=== Begin Enclosure ===
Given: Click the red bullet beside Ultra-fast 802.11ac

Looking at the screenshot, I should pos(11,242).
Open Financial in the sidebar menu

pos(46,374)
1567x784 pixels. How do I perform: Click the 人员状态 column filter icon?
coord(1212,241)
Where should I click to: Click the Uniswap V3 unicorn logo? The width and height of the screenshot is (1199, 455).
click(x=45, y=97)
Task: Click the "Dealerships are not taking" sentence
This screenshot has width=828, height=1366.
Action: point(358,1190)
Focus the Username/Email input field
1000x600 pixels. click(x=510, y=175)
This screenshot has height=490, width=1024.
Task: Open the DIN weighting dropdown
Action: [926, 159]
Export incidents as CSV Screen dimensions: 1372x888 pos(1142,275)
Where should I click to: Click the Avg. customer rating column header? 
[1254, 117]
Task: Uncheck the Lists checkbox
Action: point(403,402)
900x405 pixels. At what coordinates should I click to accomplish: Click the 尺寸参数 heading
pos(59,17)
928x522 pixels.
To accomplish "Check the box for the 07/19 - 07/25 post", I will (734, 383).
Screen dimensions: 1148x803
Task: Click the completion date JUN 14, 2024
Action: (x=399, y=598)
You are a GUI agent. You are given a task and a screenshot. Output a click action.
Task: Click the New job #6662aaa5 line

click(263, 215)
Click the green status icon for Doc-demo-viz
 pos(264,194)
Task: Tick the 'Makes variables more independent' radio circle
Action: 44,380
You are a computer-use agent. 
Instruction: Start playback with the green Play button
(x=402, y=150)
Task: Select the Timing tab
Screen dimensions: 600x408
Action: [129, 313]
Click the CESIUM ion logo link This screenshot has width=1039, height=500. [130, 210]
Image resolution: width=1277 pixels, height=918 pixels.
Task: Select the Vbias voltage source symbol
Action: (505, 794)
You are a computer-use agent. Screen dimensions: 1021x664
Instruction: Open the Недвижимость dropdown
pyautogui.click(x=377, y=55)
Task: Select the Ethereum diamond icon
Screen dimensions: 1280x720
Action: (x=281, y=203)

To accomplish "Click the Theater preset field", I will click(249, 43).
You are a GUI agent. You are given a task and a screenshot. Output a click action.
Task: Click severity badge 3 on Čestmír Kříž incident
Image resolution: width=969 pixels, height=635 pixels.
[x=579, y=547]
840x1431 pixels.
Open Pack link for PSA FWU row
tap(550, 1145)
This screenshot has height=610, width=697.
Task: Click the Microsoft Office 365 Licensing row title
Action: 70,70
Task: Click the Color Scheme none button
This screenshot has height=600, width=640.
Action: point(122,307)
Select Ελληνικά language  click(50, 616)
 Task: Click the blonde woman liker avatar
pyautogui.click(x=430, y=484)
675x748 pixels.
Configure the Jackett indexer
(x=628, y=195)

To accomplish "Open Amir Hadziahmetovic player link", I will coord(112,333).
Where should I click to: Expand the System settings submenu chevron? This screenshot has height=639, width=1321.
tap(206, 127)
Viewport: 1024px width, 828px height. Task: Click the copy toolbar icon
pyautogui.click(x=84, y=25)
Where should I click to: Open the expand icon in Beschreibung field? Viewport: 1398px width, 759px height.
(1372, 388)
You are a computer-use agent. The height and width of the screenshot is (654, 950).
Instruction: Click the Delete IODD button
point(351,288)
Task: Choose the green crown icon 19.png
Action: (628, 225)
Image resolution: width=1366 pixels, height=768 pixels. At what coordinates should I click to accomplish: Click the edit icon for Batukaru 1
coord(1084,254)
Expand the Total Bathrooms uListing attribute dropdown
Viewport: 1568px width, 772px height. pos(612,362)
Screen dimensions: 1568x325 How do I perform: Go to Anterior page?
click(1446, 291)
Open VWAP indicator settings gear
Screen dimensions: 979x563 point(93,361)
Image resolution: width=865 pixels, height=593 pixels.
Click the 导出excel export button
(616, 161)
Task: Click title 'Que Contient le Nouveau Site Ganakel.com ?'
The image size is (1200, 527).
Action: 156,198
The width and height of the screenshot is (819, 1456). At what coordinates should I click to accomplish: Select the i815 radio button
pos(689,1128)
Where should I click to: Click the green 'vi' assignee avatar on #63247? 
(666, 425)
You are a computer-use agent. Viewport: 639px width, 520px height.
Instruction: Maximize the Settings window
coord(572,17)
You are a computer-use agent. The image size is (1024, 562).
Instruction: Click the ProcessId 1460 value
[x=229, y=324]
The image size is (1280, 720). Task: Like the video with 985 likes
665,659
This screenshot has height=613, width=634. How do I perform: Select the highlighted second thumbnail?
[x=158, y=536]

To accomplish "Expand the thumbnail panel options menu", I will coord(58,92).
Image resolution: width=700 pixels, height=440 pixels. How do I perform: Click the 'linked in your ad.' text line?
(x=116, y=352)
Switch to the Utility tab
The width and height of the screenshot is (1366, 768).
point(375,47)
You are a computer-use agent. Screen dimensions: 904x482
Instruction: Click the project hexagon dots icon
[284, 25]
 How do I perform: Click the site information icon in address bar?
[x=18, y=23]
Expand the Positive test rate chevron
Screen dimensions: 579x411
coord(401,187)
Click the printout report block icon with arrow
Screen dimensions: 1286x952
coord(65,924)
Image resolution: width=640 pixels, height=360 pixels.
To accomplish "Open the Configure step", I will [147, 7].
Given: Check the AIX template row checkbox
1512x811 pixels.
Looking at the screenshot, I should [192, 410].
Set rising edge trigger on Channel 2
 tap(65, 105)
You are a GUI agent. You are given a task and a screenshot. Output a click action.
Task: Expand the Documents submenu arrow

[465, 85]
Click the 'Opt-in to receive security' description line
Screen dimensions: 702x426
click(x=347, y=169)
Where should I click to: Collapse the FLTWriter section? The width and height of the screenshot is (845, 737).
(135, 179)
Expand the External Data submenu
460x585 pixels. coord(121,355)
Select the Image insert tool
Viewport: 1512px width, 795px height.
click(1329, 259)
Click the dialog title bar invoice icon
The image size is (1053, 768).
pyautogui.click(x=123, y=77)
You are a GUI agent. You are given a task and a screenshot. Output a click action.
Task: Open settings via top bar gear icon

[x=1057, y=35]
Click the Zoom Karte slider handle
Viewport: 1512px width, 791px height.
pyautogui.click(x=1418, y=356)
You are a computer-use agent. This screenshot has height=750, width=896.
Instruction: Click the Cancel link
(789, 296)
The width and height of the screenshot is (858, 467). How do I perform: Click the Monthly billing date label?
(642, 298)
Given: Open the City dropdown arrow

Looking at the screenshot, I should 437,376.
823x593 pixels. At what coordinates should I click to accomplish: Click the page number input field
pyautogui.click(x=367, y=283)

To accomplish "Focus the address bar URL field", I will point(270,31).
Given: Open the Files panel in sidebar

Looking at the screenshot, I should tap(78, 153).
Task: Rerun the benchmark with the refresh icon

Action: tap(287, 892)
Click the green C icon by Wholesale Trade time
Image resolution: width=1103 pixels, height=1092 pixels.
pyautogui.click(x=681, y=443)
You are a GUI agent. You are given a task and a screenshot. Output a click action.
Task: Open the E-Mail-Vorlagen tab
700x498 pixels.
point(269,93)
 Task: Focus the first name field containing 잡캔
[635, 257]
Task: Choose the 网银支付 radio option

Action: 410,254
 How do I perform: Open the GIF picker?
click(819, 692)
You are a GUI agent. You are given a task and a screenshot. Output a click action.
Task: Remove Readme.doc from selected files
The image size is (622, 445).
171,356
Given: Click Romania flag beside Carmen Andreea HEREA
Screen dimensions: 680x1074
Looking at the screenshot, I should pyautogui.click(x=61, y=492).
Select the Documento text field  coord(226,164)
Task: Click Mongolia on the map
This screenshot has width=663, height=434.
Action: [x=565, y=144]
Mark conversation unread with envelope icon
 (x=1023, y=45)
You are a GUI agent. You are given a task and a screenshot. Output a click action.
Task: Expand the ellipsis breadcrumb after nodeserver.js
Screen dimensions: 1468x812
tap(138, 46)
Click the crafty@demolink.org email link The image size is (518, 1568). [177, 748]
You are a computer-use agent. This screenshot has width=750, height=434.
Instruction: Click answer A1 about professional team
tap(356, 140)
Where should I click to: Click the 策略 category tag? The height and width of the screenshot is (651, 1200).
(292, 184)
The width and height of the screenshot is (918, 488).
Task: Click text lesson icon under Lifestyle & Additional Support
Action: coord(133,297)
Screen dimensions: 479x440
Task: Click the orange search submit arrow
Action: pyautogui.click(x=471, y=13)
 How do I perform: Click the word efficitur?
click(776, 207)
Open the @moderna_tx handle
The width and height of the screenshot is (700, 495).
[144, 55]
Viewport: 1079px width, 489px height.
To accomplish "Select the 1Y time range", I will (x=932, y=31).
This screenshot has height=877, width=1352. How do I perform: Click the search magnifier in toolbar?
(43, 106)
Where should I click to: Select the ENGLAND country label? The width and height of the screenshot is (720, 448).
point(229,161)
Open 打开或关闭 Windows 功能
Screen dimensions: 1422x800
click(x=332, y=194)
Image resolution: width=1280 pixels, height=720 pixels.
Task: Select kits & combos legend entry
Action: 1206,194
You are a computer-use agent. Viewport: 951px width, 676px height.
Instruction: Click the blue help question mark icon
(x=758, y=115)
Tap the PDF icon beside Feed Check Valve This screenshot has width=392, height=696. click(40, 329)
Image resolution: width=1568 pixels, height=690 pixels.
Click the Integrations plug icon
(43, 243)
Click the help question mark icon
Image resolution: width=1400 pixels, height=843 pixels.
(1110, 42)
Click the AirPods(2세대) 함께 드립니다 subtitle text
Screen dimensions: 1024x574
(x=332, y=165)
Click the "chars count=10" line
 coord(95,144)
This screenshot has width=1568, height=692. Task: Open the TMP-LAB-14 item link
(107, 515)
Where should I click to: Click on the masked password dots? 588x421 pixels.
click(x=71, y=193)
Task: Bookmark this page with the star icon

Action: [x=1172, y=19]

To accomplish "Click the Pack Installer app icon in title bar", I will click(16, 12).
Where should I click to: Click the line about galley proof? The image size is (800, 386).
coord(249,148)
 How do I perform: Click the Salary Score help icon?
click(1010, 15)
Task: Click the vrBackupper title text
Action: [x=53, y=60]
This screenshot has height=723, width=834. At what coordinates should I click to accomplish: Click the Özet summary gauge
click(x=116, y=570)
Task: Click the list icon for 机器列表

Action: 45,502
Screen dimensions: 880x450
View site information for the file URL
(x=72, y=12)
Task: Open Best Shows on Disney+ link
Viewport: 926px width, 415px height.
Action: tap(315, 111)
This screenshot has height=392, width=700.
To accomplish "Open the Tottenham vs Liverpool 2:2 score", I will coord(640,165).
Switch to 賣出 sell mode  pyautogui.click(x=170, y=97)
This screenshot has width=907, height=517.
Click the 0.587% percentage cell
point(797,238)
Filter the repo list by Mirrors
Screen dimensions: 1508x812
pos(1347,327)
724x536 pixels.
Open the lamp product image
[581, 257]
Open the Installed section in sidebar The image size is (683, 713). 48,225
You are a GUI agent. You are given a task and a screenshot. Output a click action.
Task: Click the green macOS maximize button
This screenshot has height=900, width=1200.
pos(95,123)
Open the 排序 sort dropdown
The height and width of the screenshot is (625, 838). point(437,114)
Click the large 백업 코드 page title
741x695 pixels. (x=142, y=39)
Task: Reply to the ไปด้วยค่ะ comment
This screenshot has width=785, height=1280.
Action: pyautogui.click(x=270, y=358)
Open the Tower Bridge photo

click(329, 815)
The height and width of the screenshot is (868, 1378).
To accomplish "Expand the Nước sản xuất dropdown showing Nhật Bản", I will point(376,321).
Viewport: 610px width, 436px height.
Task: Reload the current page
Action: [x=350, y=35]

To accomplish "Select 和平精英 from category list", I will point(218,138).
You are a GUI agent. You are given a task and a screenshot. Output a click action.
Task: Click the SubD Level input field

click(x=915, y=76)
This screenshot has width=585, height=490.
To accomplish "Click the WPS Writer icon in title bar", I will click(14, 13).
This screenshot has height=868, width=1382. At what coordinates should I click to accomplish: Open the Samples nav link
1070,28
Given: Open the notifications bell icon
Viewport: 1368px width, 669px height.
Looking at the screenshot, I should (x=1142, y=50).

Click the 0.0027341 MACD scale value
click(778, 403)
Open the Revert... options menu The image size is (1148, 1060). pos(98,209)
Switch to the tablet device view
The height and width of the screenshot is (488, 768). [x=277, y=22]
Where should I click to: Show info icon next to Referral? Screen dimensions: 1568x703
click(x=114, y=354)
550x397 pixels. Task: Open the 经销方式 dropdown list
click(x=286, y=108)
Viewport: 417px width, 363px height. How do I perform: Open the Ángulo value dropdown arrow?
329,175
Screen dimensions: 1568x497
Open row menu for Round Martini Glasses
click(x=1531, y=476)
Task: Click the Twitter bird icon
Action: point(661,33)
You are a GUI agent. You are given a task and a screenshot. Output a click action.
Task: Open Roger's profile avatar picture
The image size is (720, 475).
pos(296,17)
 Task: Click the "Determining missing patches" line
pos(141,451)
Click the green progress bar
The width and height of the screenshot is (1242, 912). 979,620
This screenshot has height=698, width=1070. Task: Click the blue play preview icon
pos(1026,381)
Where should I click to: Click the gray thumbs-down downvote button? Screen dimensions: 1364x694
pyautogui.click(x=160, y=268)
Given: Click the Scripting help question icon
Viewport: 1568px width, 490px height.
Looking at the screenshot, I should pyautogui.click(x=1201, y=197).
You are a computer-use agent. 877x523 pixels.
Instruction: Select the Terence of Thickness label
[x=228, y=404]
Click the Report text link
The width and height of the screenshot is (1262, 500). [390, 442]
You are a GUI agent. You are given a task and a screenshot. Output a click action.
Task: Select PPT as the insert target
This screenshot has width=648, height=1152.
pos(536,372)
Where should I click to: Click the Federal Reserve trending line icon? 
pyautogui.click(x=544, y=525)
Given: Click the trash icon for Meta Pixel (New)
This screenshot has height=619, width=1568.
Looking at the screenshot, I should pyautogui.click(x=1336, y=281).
=== End Enclosure ===
Collect every line with the string "options" from the records, and copy each.

— Expected answer —
To accomplish "Expand the thumbnail panel options menu", I will coord(58,92).
Open the Revert... options menu The image size is (1148, 1060). pos(98,209)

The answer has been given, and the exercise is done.